Trecho do documento:
——————
Festa da Sagrada Família (C)
Lucas 2, 41-52

Os pais de Jesus iam todos os anos a Jerusalém, para a festa da Páscoa. Quando o menino completou doze anos, subiram para a festa, como de costume. Passados os dias da Páscoa, voltaram, mas o menino Jesus ficou em Jerusalém, sem que seus pais o notassem. Pensando que o menino estivesse na caravana, caminharam um dia inteiro. Depois começaram a procurá-lo entre parentes e conhecidos. Não o tendo encontrado, voltaram a Jerusalém à procura dele.
Três dias depois, encontraram o menino no Templo. Estava sentado no meio dos doutores, escutando e fazendo perguntas. Todos os que ouviam o menino estavam maravilhados com a inteligência de suas respostas. Ao vê-lo, seus pais ficaram emocionados. Sua mãe lhe disse: «Meu filho, por que você fez isso conosco? Olhe que seu pai e eu estávamos angustiados, à sua procura.» Jesus respondeu: «Por que me procuravam? Não sabiam que eu devo estar na casa do meu Pai?» Mas eles não compreenderam o que o menino acabava de lhes dizer.
Jesus desceu então com seus pais para Nazaré, e permaneceu obediente a eles. E sua mãe conservava no coração todas essas coisas. E Jesus crescia em sabedoria, em estatura e graça, diante de Deus e dos homens.
SAGRADA FAMÍLIA
António Couto
1. Atravessamos ainda a Solenidade do Natal do Senhor, dado que esta Solenidade se prolonga durante oito dias (Oitava) até à Solenidade de Santa Maria Mãe de Deus, que se celebra no primeiro Dia de Janeiro.
2. O Natal do Senhor põe diante do nosso olhar contemplativo uma Família humilde e bela, Jesus, Maria e José, mas traz também consigo uma forte sensibilidade Familiar, tornando-se o tempo forte da reunião festiva das nossas Famílias. Estes dois acertos são importantes para se compreender a razão pela qual, no Domingo dentro da Oitava do Natal, a Igreja celebra a Festa da Sagrada Família de Jesus, Maria e José.
——————
Material fornecido:
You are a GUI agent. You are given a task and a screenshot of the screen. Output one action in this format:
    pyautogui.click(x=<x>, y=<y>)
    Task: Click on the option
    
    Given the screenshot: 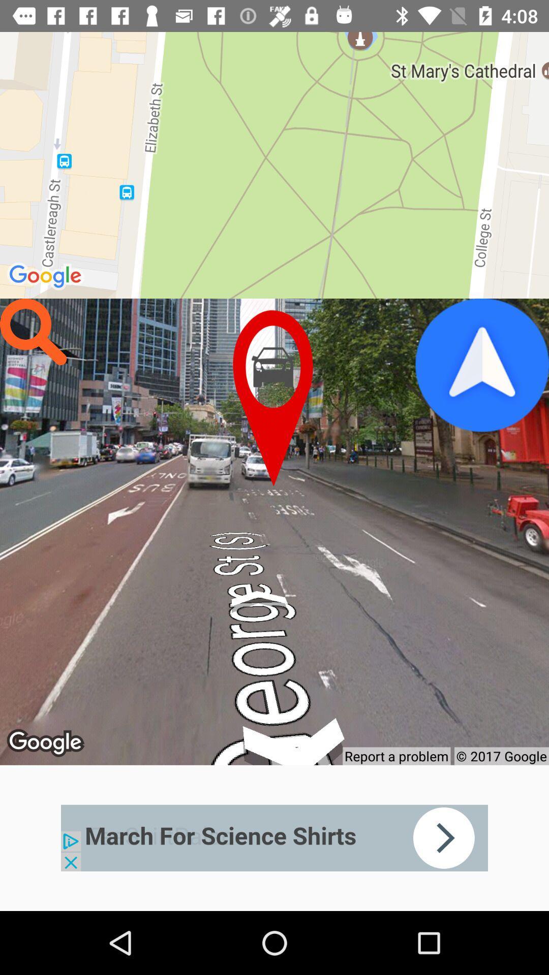 What is the action you would take?
    pyautogui.click(x=481, y=365)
——————
Objetivo da tarefa: Dê continuidade ao texto sobre a Festa da Sagrada Família, começando logo após a última frase apresentada.

Resposta à tarefa:
3. Os textos da Liturgia são outra vez preciosos. O Evangelho põe no nosso coração o último episódio do Evangelho da Infância de S. Lucas, conhecido por «Encontro de Jesus no Templo» (2,41-52). Na verdade, o texto refere, logo a abrir, que «os pais de Jesus iam todos os anos a Jerusalém pela Festa da Páscoa», certamente envoltos na intensa alegria com que os judeus piedosos acorriam ao Templo do Senhor nas três Festas de Peregrinação – Páscoa, Semanas e Tendas –, cantando: «Que alegria quando me disseram: vamos para a Casa do Senhor!» (Salmo 122,1). Eram oito dias de alegria filial e fraternal, uma vez que, na Casa do Senhor, todos eram e se sentiam verdadeiramente filhos e irmãos.
4. Mas este belíssimo episódio guarda ainda mais alguns sabores requintados. Primeira nota: diz-nos o texto que, nessa Páscoa, Jesus já tinha completado doze anos, que o mesmo é dizer que tinha passado da infância à idade adulta, e que, portanto, sobre ele incumbia agora também o dever de subir três vezes por ano a Jerusalém e de responder pessoalmente, sem a mediação dos pais, pelo cumprimento dos mandamentos de Deus, como ainda hoje se verifica na cerimónia pública chamada «bar mitswah» [= filho do mandamento], que os rapazes judeus piedosos realizam aos 12 anos.
5. Segunda nota: no regresso a Nazaré, após um dia de viagem, Maria e José aperceberam-se de que Jesus «não fazia caminho com eles», e ficaram preocupados e foram procurá-lo. Sinal importante para as restantes páginas do Evangelho e para nós: quando nos apercebermos de que Jesus não está a fazer caminho connosco, devemos ficar preocupados e ir à procura dele. Por outras palavras: não podemos perder Jesus. Podemos perder coisas e tralhas que atrapalham e sobrecarregam. Mas Jesus é a nossa vida (se o perdemos, perdemo-nos!), e é Ele que todos nos pedem: «Nós queremos ver Jesus!» (João 12,21). Se o perdemos, não o temos para dar!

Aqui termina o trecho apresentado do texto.